The Season of the Bike by Dave Karlotski

There is cold, and there is cold on a motorcycle. Cold on a motorcycle is
like being beaten with cold hammers while being kicked with cold boots, a
bone bruising cold. The wind's big hands squeeze the heat out of my body and
whisk it away; caught in a cold October rain, the drops don't even feel like
water. They feel like shards of bone fallen from the skies of Hell to pock
my face. I expect to arrive with my cheeks and forehead streaked with blood,
but that's just an illusion, just the misery of nerves not designed for
highway speeds.
Despite this, it's hard to give up my motorcycle in the fall and I rush to
get it on the road again in the spring; lapses of sanity like this are
common among motorcyclists. When you let a motorcycle into your life you're
changed forever. The letters "MC" are stamped on your driver's license right
next to your sex and height as if "motorcycle" was just another of your
physical characteristics, or maybe a mental condition.

But when warm weather finally does come around all those cold snaps and
rainstorms are paid in full because a motorcycle summer is worth any price.
A motorcycle is not just a two-wheeled car; the difference between driving a
car and climbing onto a motorcycle is the difference between watching TV and
actually living your life. We spend all our time sealed in boxes and cars
are just the rolling boxes that shuffle us languidly from home-box to
work-box to store-box and back, the whole time entombed in stale air,
temperature regulated, sound insulated, and smelling of carpets.

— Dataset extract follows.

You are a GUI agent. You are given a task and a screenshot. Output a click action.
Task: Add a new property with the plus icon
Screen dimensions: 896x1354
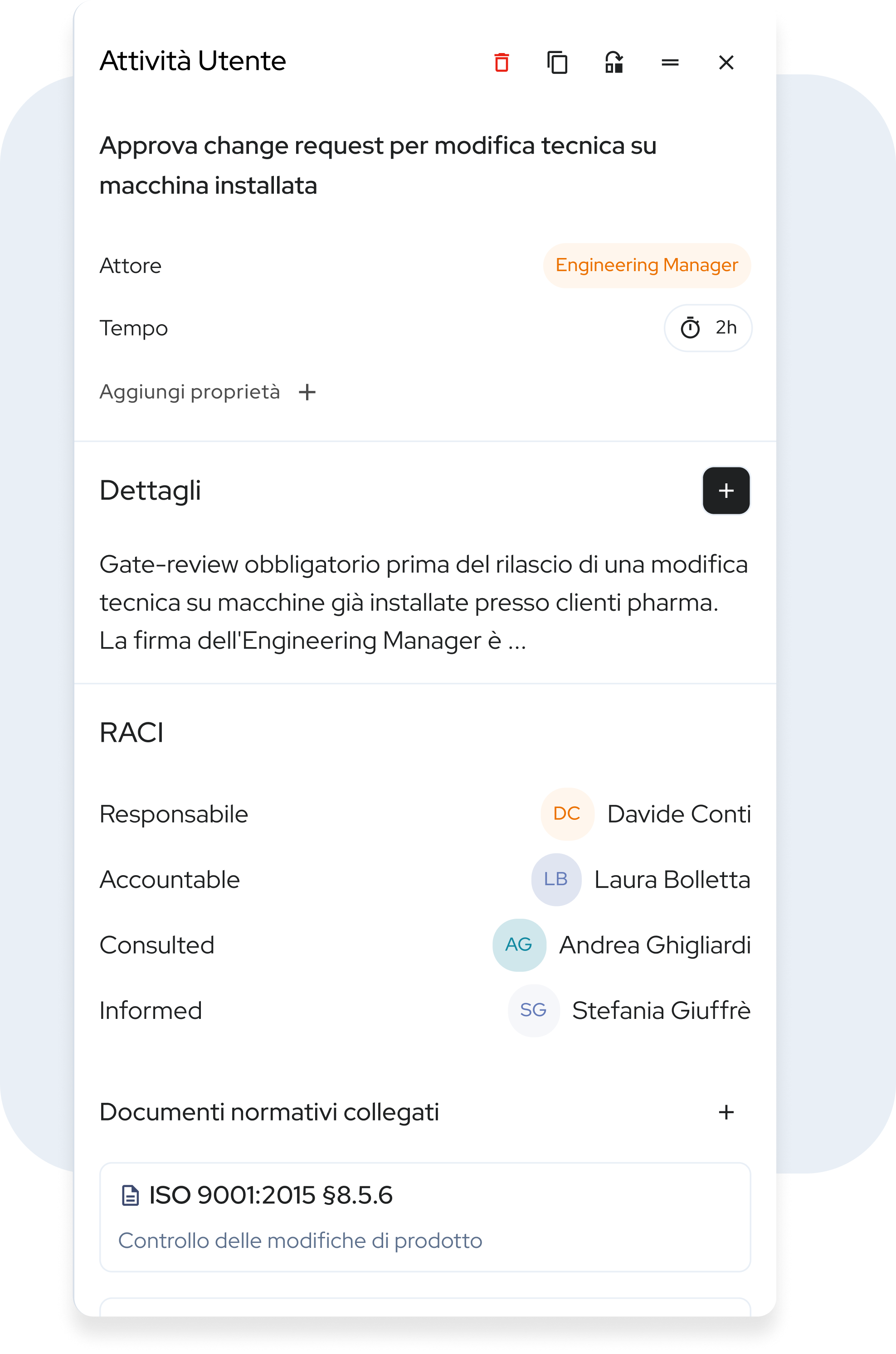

On a motorcycle I know I'm alive. When I ride, even the familiar seems
strange and glorious. The air has weight and substance as I push through it
and its touch is as intimate as water to a swimmer. I feel the cool wells of
air that pool under trees and the warm spokes of sunlight that fall through
them. I can see everything in a sweeping 360 degrees, up, down and around,
wider than PanaVision and higher than IMAX and unrestricted by ceiling or
dashboard.

Sometimes I even hear music. It's like hearing phantom telephones in the
shower or false doorbells when vacuuming; the pattern-loving brain, seeking
signals in the noise, raises acoustic ghosts out of the wind's roar. But on
a motorcycle I hear whole songs: rock 'n roll, dark orchestras, women's
voices, all hidden in the air and released by speed.

At 30 miles an hour and up, smells become uncannily vivid. All the
individual tree-smells and flower-smells and grass-smells flit by like
chemical notes in a great plant symphony. Sometimes the smells evoke
memories so strongly that it's as though the past hangs invisible in the air
around me, wanting only the most casual of rumbling time machines to unlock
it.

A ride on a summer afternoon can border on the rapturous. The sheer volume
and variety of stimuli is like a bath for my nervous system, an electrical
massage for my brain, a systems check for my soul. It tears smiles out of
me: a minute ago I was dour, depressed, apathetic, numb, but now, on two
wheels, big, ragged, windy smiles flap against the side of my face,
billowing out of me like air from a decompressing plane. Transportation is
only a secondary function. A motorcycle is a joy machine. It's a machine of
wonders, a metal bird, a motorized prosthetic. It's light and dark and shiny
and dirty and warm and cold lapping over each other; it's a conduit of
grace, it's a catalyst for bonding the gritty and the holy.

I still think of myself as a motorcycle amateur, but by now I've had a
handful of bikes over a half dozen years and slept under my share of
bridges. I wouldn't trade one second of either the good times or the misery.
Learning to ride was one of the best things I've done.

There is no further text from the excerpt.